SCHLEGEL, Hermann (1804-1884) and Abraham Henrik VERSTER VAN WULVERHORST (1796-1882). Traité de Fauconnerie. Leiden and Düsseldorf: Arnz & Comp., "1844"-1853.
Large 2° (694 x 530mm). Lithographic title with falconry scenes by J.B. Sonderman, 12 colour lithographs of birds of prey after J.Wolf by Wendel with backgrounds after C. Scheuren and G. Saal, 2 colour lithographs of hoods and equipment after and by Portman and von Wouw, and 2 lithographic scenes after J.B.Sonderman by J. Dillman. (Spotted, lightly affecting the colour lithographs, small marginal tear to one plate, repairs to text leaves, mostly marginal, many leaves rehinged, "explication des planches" leaf creased and with tear but without loss of text.) 19th-century cloth-backed boards preserving original portfolio title (worn).
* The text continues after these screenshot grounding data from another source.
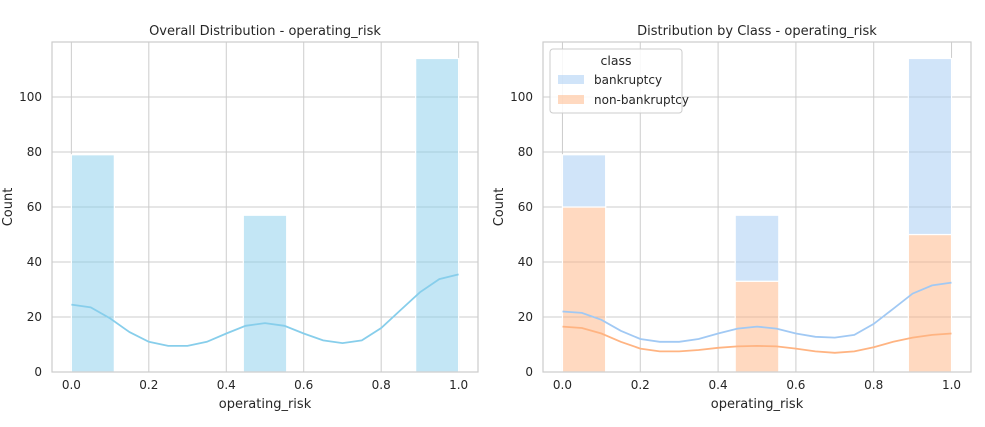 Image resolution: width=985 pixels, height=427 pixels. I want to click on chart-title: Distribution by Class - operating_risk, so click(757, 32).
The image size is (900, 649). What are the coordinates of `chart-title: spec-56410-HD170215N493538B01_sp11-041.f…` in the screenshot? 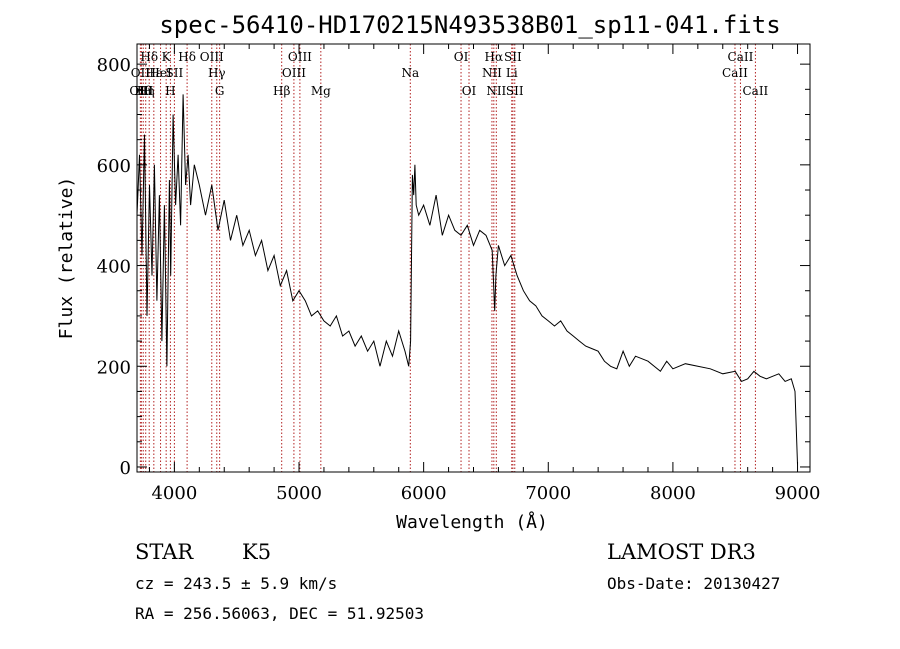 It's located at (470, 25).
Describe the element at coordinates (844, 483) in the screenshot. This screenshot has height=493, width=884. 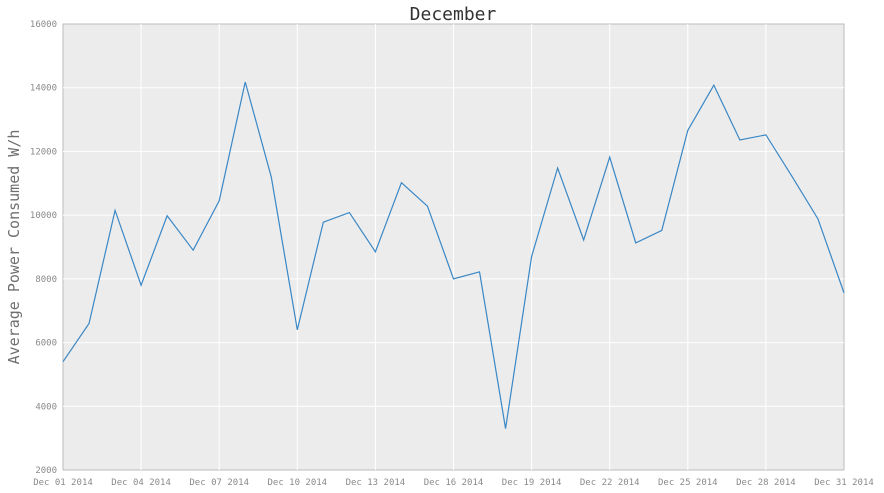
I see `x-tick-label: Dec 31 2014` at that location.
First and only edition of what is agreed to be THE FINEST BOOK ON FALCONRY: "the finest work on falconry which has ever been produced" (Harting); "the life size illustrations of birds are by far the finest ever produced in any book on falconry" (Schwerdt). Its excellence is due to the happy collaboration of Schlegel, director of the National Natural History Museum in Leiden, Verster, Inspector of Hunting and Fishery in the Province of South Holland and author of other hunting works, a range of talented artists particularly Josef Wolf, who also worked for Elliot and Gould, and the realisation of all their efforts by the fine lithographic publishing firm of Arnz. Part of Wolf's original watercolours survive in the Artis Library and in the National Hatural History Museum at Leiden. In his study of the Traité de Fauconnerie (Quaerendo 25, 1995, pp.289-308), Peter Tuijn has pointed out that one of Wolf's most famous images, that of the "Groënlandais" (white gyrfalcon on a gloved hand), is based on a portrait of the bird by Pierre Louis Dubourcq. Wolf's original watercolour of that bird was, incidentally, owned by Gould. The title page to the complete portfolio is dated 1844-1853, but Tuijn has demonstrated that the first fascicule was not issued until the end of 1845, when the dedicatee and subscribers such as the Ministry of the Interior, first received their copies. Although it has been claimed that only 50 (elsewhere, 100) copies were printed, Tuijn has found no information confirming these numbers. Harting 194, Lindner 11.1793.01; Nissen IVB 832, Great Bird Books 105; Schwerdt 2:150; Zimmer 554.